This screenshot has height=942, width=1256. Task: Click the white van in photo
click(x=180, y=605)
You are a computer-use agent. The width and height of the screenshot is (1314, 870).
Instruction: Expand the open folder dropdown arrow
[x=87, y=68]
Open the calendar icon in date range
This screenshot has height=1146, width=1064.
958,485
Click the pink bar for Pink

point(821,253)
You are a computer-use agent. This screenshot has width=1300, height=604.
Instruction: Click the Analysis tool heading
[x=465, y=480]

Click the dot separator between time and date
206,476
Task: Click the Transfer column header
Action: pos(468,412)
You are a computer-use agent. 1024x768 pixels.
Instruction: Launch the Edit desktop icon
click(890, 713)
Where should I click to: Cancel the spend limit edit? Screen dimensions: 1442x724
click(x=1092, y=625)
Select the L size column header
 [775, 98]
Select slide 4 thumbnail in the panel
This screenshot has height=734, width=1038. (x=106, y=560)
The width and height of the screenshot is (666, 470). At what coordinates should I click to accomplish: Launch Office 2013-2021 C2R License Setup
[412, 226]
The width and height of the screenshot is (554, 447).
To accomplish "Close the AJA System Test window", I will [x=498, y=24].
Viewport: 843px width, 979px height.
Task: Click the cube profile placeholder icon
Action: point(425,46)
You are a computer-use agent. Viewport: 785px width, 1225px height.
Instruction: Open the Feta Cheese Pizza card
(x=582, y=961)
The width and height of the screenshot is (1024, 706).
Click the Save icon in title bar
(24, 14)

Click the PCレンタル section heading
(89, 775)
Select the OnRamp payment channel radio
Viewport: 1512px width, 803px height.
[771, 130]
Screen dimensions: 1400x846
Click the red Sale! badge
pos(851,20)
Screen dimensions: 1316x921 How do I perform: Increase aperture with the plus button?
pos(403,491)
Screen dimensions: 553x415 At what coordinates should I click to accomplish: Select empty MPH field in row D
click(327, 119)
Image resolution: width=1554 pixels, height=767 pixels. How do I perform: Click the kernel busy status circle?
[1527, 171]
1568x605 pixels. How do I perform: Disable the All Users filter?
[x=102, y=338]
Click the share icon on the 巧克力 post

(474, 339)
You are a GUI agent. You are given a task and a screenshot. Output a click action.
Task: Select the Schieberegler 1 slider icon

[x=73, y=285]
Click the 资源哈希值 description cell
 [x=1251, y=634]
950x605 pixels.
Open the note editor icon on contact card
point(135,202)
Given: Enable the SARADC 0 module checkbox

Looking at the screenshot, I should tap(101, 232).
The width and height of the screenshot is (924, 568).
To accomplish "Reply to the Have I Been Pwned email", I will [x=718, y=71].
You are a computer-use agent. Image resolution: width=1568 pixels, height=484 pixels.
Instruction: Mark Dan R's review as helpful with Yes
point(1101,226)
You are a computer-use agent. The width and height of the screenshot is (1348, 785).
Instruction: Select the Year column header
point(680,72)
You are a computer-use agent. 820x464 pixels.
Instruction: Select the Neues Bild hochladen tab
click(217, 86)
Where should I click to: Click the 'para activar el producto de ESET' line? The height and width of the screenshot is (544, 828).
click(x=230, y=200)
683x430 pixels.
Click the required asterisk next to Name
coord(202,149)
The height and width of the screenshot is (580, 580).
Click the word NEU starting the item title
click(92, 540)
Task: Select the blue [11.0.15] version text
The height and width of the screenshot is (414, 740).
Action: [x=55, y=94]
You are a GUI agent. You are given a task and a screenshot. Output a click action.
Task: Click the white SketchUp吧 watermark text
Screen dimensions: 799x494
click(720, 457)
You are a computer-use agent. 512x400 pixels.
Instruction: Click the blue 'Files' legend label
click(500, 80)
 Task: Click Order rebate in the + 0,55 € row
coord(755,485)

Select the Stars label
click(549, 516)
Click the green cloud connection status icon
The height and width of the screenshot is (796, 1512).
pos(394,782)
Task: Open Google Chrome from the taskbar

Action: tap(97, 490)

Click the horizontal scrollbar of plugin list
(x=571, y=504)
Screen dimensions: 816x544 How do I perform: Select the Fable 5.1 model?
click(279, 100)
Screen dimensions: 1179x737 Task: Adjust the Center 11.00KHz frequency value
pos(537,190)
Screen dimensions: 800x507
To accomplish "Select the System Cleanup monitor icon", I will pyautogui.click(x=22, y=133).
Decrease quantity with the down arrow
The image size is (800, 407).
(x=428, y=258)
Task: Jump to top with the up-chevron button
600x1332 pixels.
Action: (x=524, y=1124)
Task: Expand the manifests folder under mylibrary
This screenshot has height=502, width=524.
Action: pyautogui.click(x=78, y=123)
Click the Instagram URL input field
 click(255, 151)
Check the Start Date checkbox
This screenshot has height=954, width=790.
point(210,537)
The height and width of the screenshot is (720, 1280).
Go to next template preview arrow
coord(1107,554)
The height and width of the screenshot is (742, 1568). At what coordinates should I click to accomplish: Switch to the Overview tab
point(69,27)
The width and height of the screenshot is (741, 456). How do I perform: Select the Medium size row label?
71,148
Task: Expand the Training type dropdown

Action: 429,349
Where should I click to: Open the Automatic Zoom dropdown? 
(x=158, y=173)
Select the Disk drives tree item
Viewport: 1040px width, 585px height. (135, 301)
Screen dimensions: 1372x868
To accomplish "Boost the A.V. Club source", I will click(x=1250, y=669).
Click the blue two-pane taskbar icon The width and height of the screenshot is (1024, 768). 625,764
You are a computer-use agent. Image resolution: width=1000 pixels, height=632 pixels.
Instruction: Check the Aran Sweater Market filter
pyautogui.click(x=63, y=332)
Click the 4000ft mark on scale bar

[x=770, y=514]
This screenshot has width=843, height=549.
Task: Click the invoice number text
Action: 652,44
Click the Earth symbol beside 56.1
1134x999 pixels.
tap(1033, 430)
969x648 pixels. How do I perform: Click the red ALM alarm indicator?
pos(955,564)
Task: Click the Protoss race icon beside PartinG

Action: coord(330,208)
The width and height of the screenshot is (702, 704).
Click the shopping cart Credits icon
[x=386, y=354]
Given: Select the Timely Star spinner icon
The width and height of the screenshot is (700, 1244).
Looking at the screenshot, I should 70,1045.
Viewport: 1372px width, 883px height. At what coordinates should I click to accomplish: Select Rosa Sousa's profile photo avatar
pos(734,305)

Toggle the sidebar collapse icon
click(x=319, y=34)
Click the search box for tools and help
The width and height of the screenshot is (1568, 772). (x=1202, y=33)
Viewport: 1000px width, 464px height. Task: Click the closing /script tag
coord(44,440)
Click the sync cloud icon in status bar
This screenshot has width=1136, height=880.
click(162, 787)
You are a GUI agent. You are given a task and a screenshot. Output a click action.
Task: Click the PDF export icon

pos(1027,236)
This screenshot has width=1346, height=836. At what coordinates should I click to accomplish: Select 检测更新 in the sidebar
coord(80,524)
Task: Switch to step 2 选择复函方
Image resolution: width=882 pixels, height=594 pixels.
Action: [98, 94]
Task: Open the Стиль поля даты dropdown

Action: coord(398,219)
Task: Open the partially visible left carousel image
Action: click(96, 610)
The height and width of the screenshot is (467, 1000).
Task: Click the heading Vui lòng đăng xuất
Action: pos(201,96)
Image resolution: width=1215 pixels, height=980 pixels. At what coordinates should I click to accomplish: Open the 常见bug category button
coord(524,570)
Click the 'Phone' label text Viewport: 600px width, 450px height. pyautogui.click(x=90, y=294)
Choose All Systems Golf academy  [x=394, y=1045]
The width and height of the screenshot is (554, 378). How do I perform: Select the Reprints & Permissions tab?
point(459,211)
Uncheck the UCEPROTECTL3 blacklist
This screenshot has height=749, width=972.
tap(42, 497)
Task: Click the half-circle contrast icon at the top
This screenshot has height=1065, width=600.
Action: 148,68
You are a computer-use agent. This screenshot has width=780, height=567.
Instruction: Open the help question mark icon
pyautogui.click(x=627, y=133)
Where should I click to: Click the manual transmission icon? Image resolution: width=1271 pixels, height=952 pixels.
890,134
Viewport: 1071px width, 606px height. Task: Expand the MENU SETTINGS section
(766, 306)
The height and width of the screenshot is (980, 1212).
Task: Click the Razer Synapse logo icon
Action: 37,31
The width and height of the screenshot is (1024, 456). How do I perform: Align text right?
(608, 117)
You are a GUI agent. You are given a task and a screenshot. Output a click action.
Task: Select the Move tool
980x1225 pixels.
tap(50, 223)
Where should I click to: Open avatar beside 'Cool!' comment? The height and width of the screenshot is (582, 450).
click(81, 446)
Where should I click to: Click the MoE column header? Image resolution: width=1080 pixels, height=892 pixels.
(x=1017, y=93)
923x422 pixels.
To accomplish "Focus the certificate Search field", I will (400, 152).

(WHAT TO PRODUCE)
In the answer, give the lines from the first line of the data through the line with "is (1314, 870).", exactly as they appear and with no additions.

(SOLVED PROBLEM)
This screenshot has height=942, width=1256. Task: Click the white van in photo
click(x=180, y=605)
You are a computer-use agent. The width and height of the screenshot is (1314, 870).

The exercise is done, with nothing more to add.